LIVRE : Sauvage (The Wild Inside) de Jamey Bradbury – 2019
Aaaah l’Alaska, ses espaces infinis, ses étendues neigeuses, ses chiens de traîneau, ses habitants rustiques et un rien… sanguins. The Wild Inside nous offre une petite plongée dans l’esprit de la sauvageonne Tracy : un peu bagarreuse (elle vient de se faire virer de l’école à dix-sept ans), totalement passionnée (elle rêve de participer à la plus grande course de traîneau du monde, après avoir testé l’épreuve en junior), solitaire et enfin, comment dire, un peu vampirisante… On apprend en effet, au fil de ses échappées dans la forêt, que notre chère Tracy aime à sucer le sang de ses proies prises dans ses propres pièges, partageant ainsi leur âme animale… Bon, le problème, c’est que cela ne se cantonne pas aux bêtes et qu’elle est parfois un tantinet tentée de mordre dans la chair humaine pour partager les pensées de ses congénères. Bref, très nature, la Tracy, mais un peu sauvage, définitivement.
On pense s’atteler au départ à un bon vieux récit d’aventures dans le Grand Nord américain : des aventures il y aura, du vent frais et du gibier piégé à foison tu trouveras mais c’est surtout les circonvolutions de la pensée tracienne que tu exploreras. Après avoir longuement évoqué, en dehors de ses escapades qui rythment ses journées, sa mère (qui semble lui avoir légué ses petites envies sanguines et qui a disparu tragiquement), son père (aimant mais avec lequel elle est devenue un peu distante), son petit frère (qui ne partage guère ses passions), notre héroïne va se retrouver obsédée, en un sens, par deux individus. L’un, Tom Hatch, lui est « tombé dessus » en forêt et a été retrouvé poignardé (tout indique que c’est elle la responsable de cet acte ; l’homme a pu être sauvé in extrémis de ses blessures par le père de Tracy mais comme elle lui a dérobé au passage un petit pactole (4000 boules, pas rien), elle craint qu’un jour il ne se venge) ; l’autre type, Jesse, employé par son père et qui a eu des relations « tordues » par le passé avec ce même Tom, présente quelques caractéristiques troublantes qui pourrait réveiller non point tant la sauvagerie que la libido de notre âme solitaire… Le cerveau de Tracy est en perpétuelle ébullition, constamment aux aguets et l’on craint que notre héroïne se retrouve à un moment ou un autre un peu en surchauffe… voir que ces petites randonnées dans les bois deviennent un poil mortelles.
On s’attache forcément à ce personnage marginal qui sort de toute évidence un peu des rails laissés par les traîneaux… L’écriture de Bradbury, sans être d’une ambition et d’un lyrisme délirants, parvient à malgré tout à nous attendrir, notamment lorsqu’il est question de ces chiens toujours volontaires ou encore de ces paysages glacials et glaçants qui nous font tout du long frissonner.
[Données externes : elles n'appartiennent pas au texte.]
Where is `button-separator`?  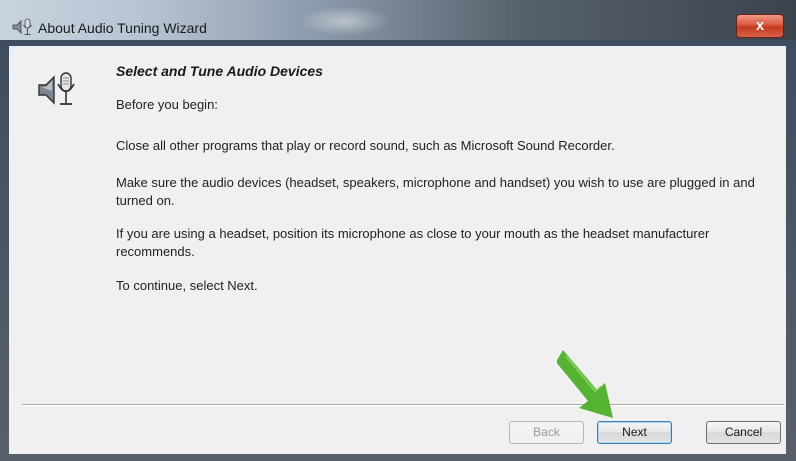 button-separator is located at coordinates (403, 405).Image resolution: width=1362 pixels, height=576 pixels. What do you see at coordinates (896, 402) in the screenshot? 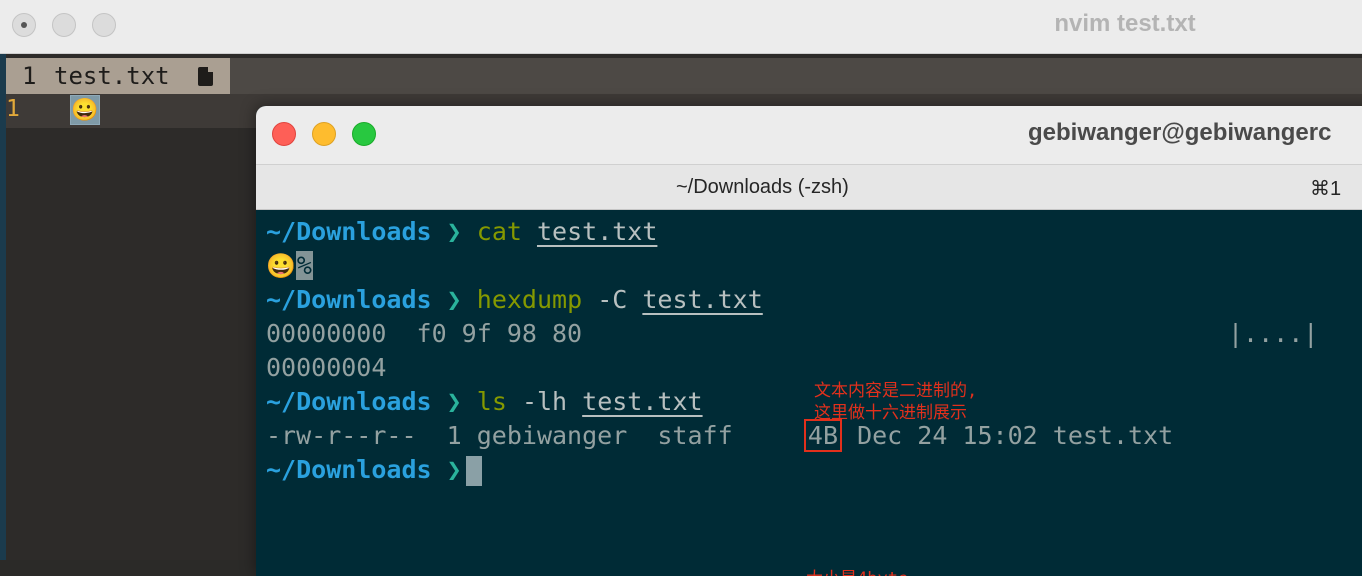
I see `hexdump-annotation: 文本内容是二进制的, 这里做十六进制展示` at bounding box center [896, 402].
On sent que Tracy, en proie à ses démons intérieurs qui la rongent, risque à tout moment de vriller ; si l’on regrette un peu que ses aventures sur traîneau se finissent un peu en eau de boudin, on sera jusqu’au bout sur les nerfs en attente d’un dénouement qui ne peut être que sanglant. Pas du London, hein, certes, on en est même loin, mais un premier roman blanc et rouge qui se laisse sauvagement dévorer.